● PROBLEM REQUIREMENTS
Update the entries from the line with "Given: Click the verified" up to and including the line with "point(47,282)", replacing "zoom level" with "magnification level" and leaving everything else unchanged. Omit the pictures from your answer.

[Entries on where items appear]
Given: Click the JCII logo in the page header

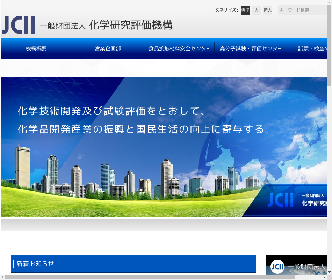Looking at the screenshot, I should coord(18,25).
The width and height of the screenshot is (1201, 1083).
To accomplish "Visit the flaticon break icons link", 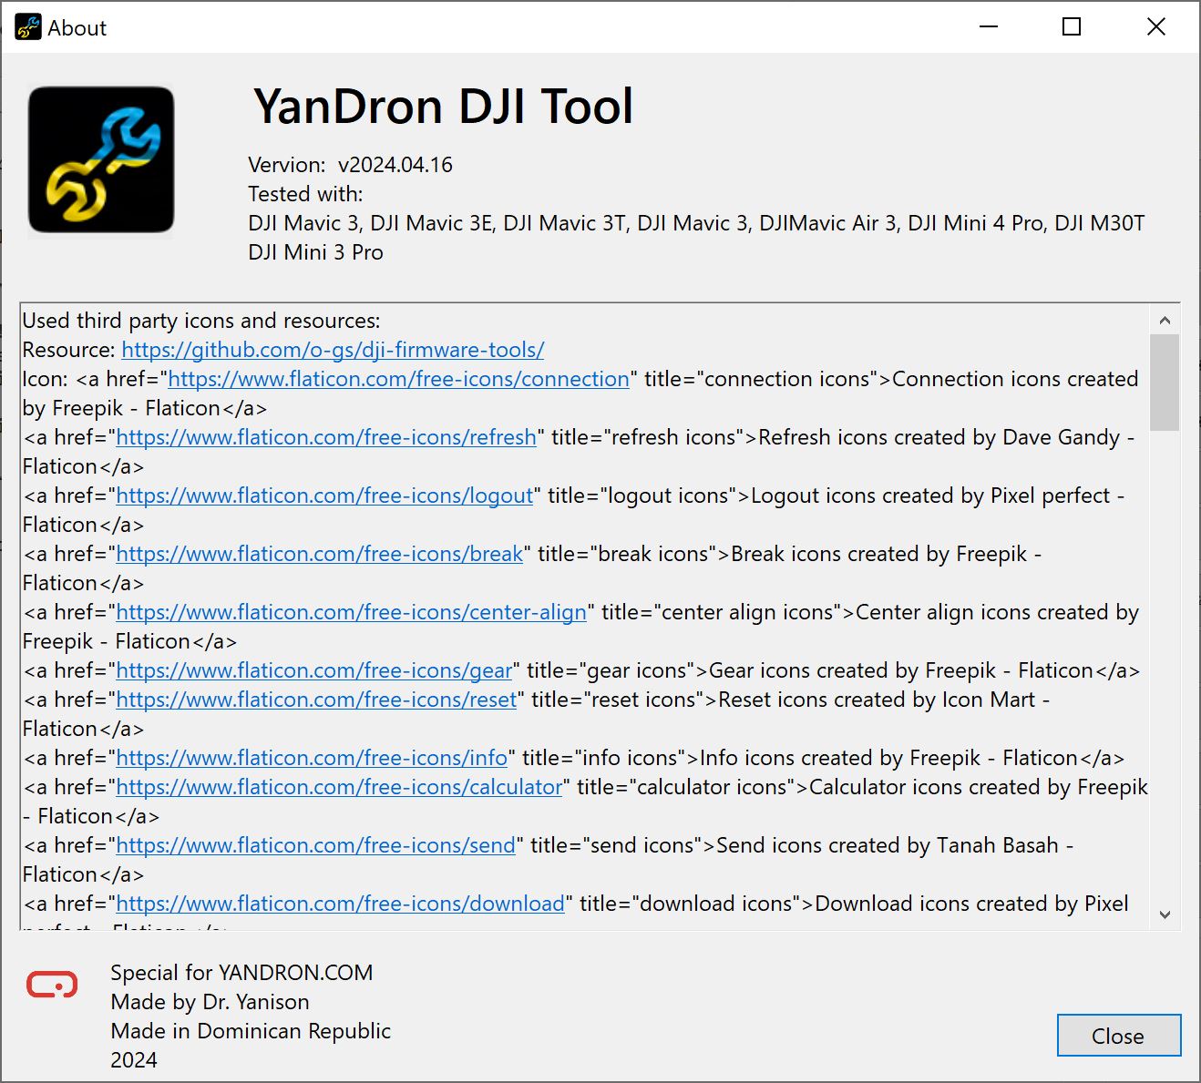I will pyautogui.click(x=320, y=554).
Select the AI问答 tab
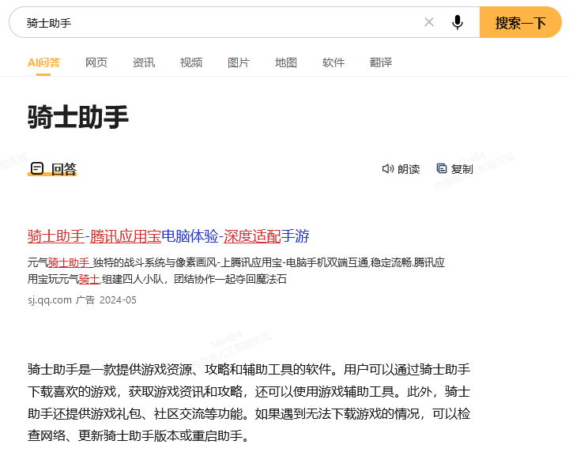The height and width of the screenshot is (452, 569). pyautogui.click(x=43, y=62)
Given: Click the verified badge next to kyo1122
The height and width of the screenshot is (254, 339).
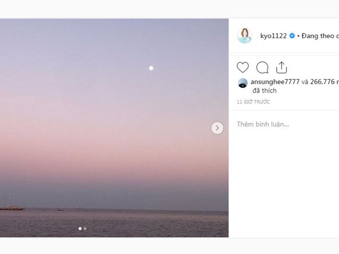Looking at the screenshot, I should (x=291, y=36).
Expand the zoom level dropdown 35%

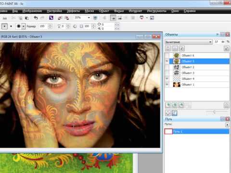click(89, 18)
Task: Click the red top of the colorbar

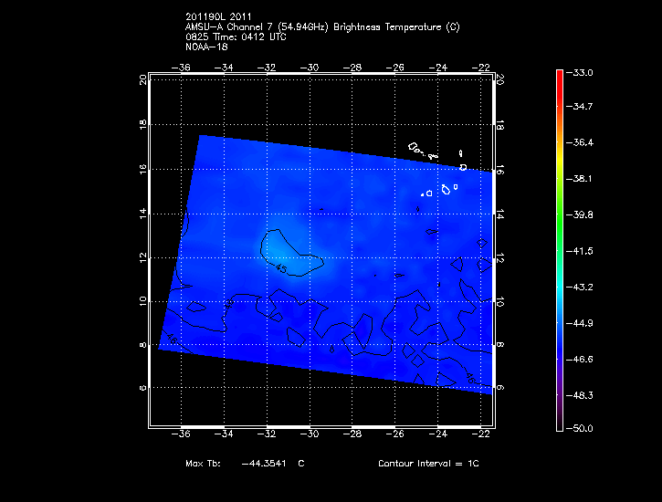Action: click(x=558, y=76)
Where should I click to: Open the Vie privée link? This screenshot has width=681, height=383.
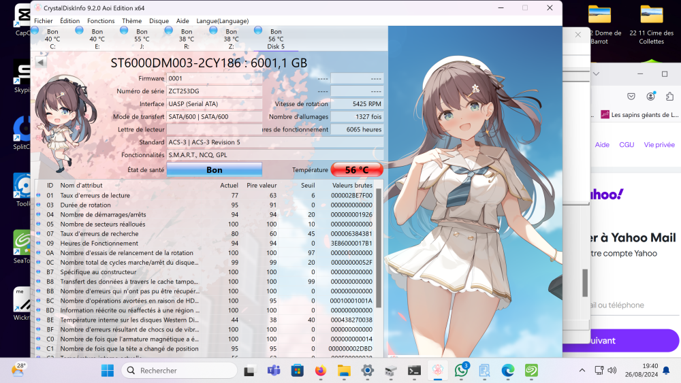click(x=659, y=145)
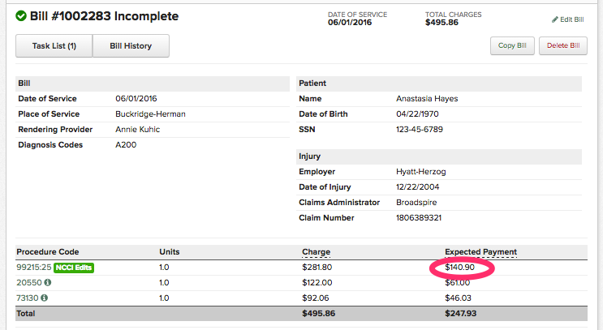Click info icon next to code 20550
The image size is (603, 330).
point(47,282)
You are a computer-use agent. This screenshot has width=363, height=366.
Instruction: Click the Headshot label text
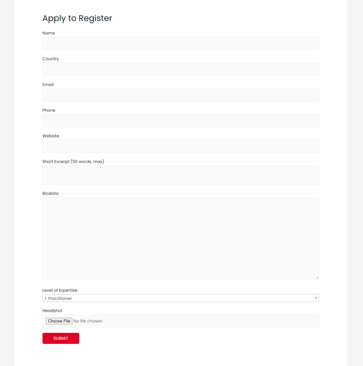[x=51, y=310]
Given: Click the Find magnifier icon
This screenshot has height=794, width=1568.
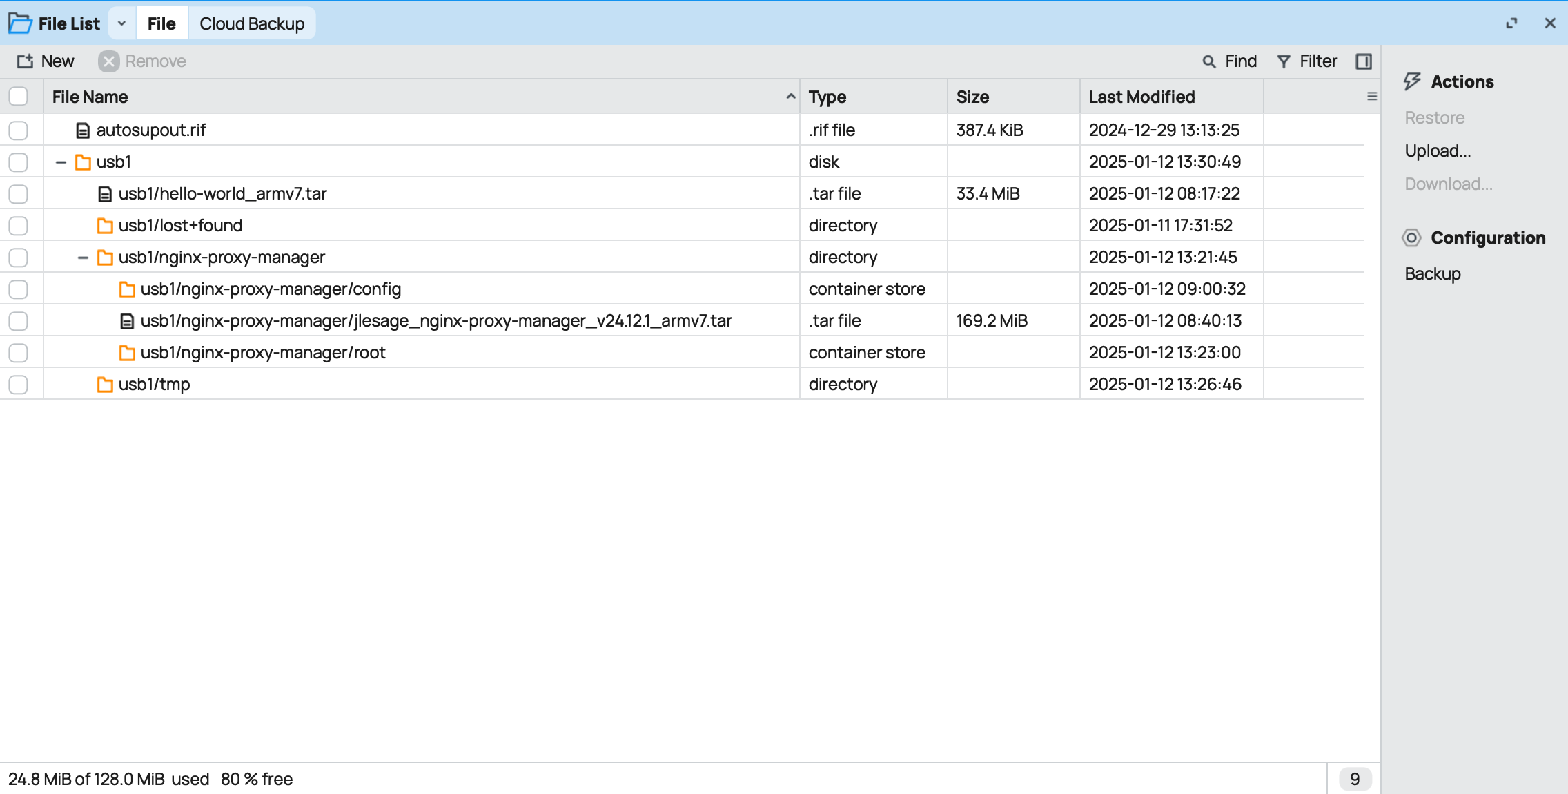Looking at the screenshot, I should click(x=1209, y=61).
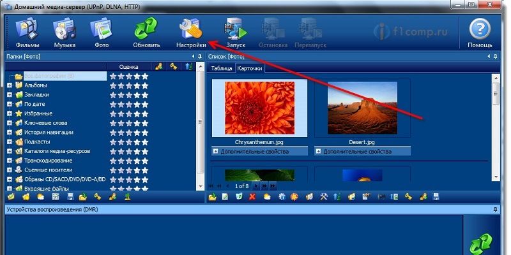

● SOLUTION FOR THIS TASK
Given: Click the verified badge next to kyo1122
The height and width of the screenshot is (254, 339).
Looking at the screenshot, I should (x=291, y=36).
Expand the magnification level dropdown 35%

click(89, 18)
Task: Click the red top of the colorbar

Action: click(x=558, y=76)
Where should I click to: Open the Vie privée link? This screenshot has width=681, height=383.
click(x=659, y=145)
Click info icon next to code 20550
The image size is (603, 330).
point(47,282)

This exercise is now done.